Blog: Een glimlach in de zomer

Juli, zomer, tijd voor vakantie. Ik moet u bekennen dat ik dit jaar een ander vakantiegevoel heb, veroorzaakt door het coronavirus. Thuisblijven lijkt – als kwetsbare oudere – de beste optie. Daar ontspannen kan natuurlijk ook. Daarom wil ik u deelgenoot maken van een bijzonder boek waarvan ik blij word als ik de teksten lees en de illustraties bekijk. Iedere bladzijde vertelt me iets waardevols.

‘De jongen, de mol, de vos en het paard’, zo heet het boek van Charlie Mackesy, vertaald door Arthur Japin. De recensies zijn lovend: ‘Zo’n lief en troostend boek, een moderne fabel voor iedereen, of je nu acht, tachtig of ouder bent. Bijzonder troostrijk als je het even niet ziet zitten, het geeft houvast en stemt tot nadenken.’

Wat maakt het zo bijzonder? De titel alleen al; een jongen en de dieren die samen onderweg zijn. Het maakt nieuwsgierig. In een kwartier kunt u het uitlezen. Als u tenminste alleen de geschreven tekst leest, want op elke pagina staan meer tekeningen dan woorden. De woorden en de tekeningen vertellen samen het verhaal. Waarom slaat het zo aan en zijn er in vier maanden tijd al zes herdrukken verschenen? Ik denk omdat we ons erin herkennen en het ons doet glimlachen. Omdat het eenvoudig is en zoveel wijsheid bevat. Omdat het zo positief is en ons zonder omhaal van woorden en geleerdheid laat beleven waar het op aan komt. Leest u een stukje met me mee?

* Verzamelde gegevens
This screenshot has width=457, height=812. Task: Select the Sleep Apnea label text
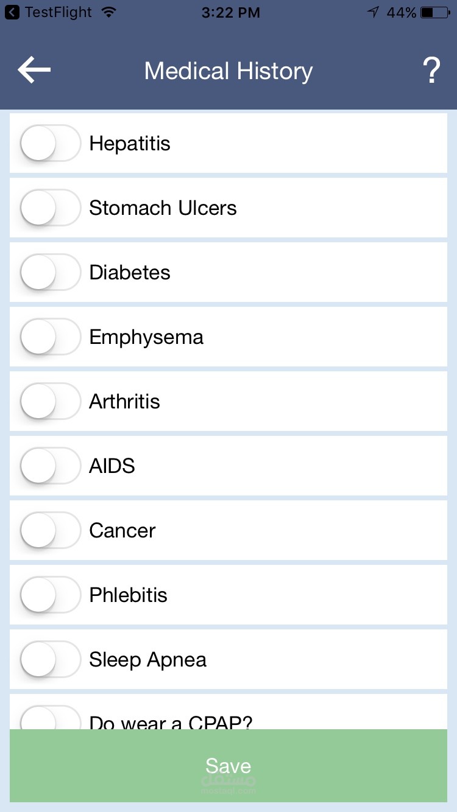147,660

---

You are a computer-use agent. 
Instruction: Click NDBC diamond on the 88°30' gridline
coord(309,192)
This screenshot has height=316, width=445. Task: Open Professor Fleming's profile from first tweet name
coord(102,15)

==

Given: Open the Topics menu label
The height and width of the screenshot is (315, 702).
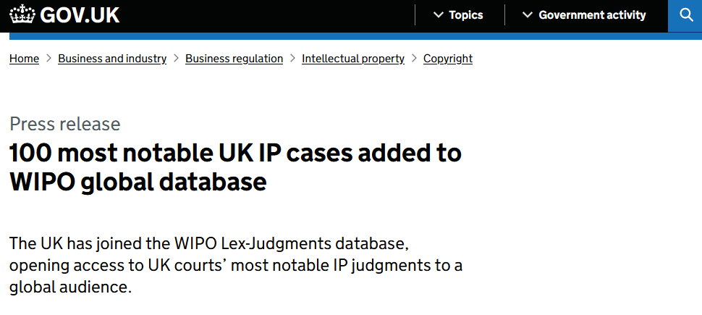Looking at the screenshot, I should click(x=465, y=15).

* Uit te voeren opdrachten
**a)** Wie heeft het boek van Charlie Mackesy volgens de blog vertaald?
**b)** Schrijf uit de blog het stuk van "Wat maakt het" tot en met "met me mee?" letterlijk over.
**c)** Schrijf de blog over het boek 'De jongen, de mol, de vos en het paard' verder, aansluitend op de laatste zin.

* Overzicht antwoorden
**a)** Arthur Japin.

**b)**
Wat maakt het zo bijzonder? De titel alleen al; een jongen en de dieren die samen onderweg zijn. Het maakt nieuwsgierig. In een kwartier kunt u het uitlezen. Als u tenminste alleen de geschreven tekst leest, want op elke pagina staan meer tekeningen dan woorden. De woorden en de tekeningen vertellen samen het verhaal. Waarom slaat het zo aan en zijn er in vier maanden tijd al zes herdrukken verschenen? Ik denk omdat we ons erin herkennen en het ons doet glimlachen. Omdat het eenvoudig is en zoveel wijsheid bevat. Omdat het zo positief is en ons zonder omhaal van woorden en geleerdheid laat beleven waar het op aan komt. Leest u een stukje met me mee?

**c)**
“Wat zou je willen worden als je groot bent?”, vraagt de mol aan de jongen.

“Lief”, zei de jongen.

“Wat zou succes zijn?”, vroeg de jongen. “Liefhebben”, zei de mol.

 

Als de jongen eenzaam is, ontmoet hij de mol. Samen gaan ze op pad en komen eerst de vos tegen en daarna het paard. Ze zijn zo verschillend en vertellen elkaar wat hen echt bezighoudt.

“Wat is het moedigste dat je ooit gezegd hebt?”, vroeg de jongen.

“Help”, antwoordde het paard.

“Om hulp vragen betekent niet dat je het opgeeft”, zei het paard, “het betekent dat je weigert op te geven.”

 

“Maar”, zo zeggen de jongen, de mol, de vos en het paard:

“Het gaat om liefhebben. Van elkaar houden.” 

“Er gaat niets boven vriendelijkheid”, zei het paard, “stilletjes overstijgt dat alles.”

“Ik bedacht ineens waarom we hier zijn”, fluisterde de jongen.

“Om taartjes te eten?”,  vroeg de mol.

“Om liefde te geven”, zei de jongen.

“Om liefde te krijgen”, zei het paard.

 

Een mooi verhaal voor ons, Zusters van Liefde en voor iedereen. De jongen, de mol, de vos en het paard vertellen het ons in alle eenvoud. Ik hoop dat u er ook van geniet en wens u allen een zonnige julimaand toe.